By John R. Adler and John P. Demos

Since the two words "Freshman Program" first came into common usage around the Cambridge Community last spring, they have been the source of a considerable amount of confusion, curiosity, and controversy. Shrouded in mystery at their birth, they at once began to arouse high hopes in some Harvard circles, and deep apprehension and suspicion in others.

Late in the summer, the word "Seminar" was added to give the project a degree of concreteness, and three weeks ago a "catalogue" was sent to freshmen listing 22 proposed study groups. Entitled the "Freshman Seminar Program," the groups will include a total of 150 to 175 freshmen, who in many cases need qualify only with "enthusiasm and lively interest." Despite the fact that the program has been established well enough to present a seminar curriculum, the ideas and opinions of its organizers are still in a state of flux.

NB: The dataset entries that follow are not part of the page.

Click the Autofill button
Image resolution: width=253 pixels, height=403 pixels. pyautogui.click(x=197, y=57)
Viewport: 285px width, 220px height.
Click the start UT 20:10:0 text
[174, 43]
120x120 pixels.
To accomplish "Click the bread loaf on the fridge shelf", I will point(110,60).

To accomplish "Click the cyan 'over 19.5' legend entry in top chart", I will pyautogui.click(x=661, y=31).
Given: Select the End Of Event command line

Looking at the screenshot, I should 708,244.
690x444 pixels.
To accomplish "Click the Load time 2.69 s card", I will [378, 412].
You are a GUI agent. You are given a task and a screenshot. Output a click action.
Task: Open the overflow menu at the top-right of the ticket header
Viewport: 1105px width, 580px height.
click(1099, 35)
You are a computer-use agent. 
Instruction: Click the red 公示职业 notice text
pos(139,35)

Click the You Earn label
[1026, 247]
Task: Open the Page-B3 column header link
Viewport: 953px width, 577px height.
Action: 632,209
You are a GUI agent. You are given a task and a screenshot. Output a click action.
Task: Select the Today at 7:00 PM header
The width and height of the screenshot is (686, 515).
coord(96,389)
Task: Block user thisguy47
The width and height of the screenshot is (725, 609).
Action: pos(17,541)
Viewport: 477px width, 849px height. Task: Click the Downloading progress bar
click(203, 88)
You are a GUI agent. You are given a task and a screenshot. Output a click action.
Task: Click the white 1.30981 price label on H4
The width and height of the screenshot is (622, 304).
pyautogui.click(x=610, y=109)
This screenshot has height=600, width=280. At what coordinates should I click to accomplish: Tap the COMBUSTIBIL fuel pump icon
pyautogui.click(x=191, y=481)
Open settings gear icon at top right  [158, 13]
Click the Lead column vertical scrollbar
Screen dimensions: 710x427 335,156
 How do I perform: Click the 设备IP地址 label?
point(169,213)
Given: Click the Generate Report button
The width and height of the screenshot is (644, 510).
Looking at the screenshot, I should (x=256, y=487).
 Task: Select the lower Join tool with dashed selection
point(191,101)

Approach a dozen men leading seminar groups and a dozen different ideas can be gleaned on what should be done.

The whole business apparently began from a widespread feeling that the freshman year at Harvard is not all that it might be, at least as heretofore constituted. This feeling manifested itself in the discussions of a number of Faculty committees, and doubtless, too, in many formal exchanges. As Dean Bundy puts it, "we get an uncommonly large and peppy group of people here, and many of us have felt a continuing need to find new ways of sustaining the excitement these people have when they come to Harvard." Under the present set-up--the inference seems quite apparent, if not explicit--this excitement is not always sustained. Freshmen find themselves suddenly thrust into huge lecture-courses, and (once again in Bundy's words) "the meaning of the course is somehow lost in the taking of it...The Faculty is an exciting faculty, but it is often research-minded. The need, then, is to connect freshman excitement with faculty excitement."

Anonymous Financing

At some point last spring, a financial "angel" entered the picture, and herein lies another of the elements of mystery surrounding the Program. He has wished to remain anonymous, and so far this wish has been fulfilled. The scuttlebutt has it, however, that he is a wealthy alumnus who remembers his own freshman year with something less than enthusiasm, and who approached the Administration with a desire to improve the lot of future Harvard initiates. Quite likely, his generosity has by now been supplemented by support from other sources. At any rate, money does not seem to have been a serious obstacle at any point in the preparation of the Program.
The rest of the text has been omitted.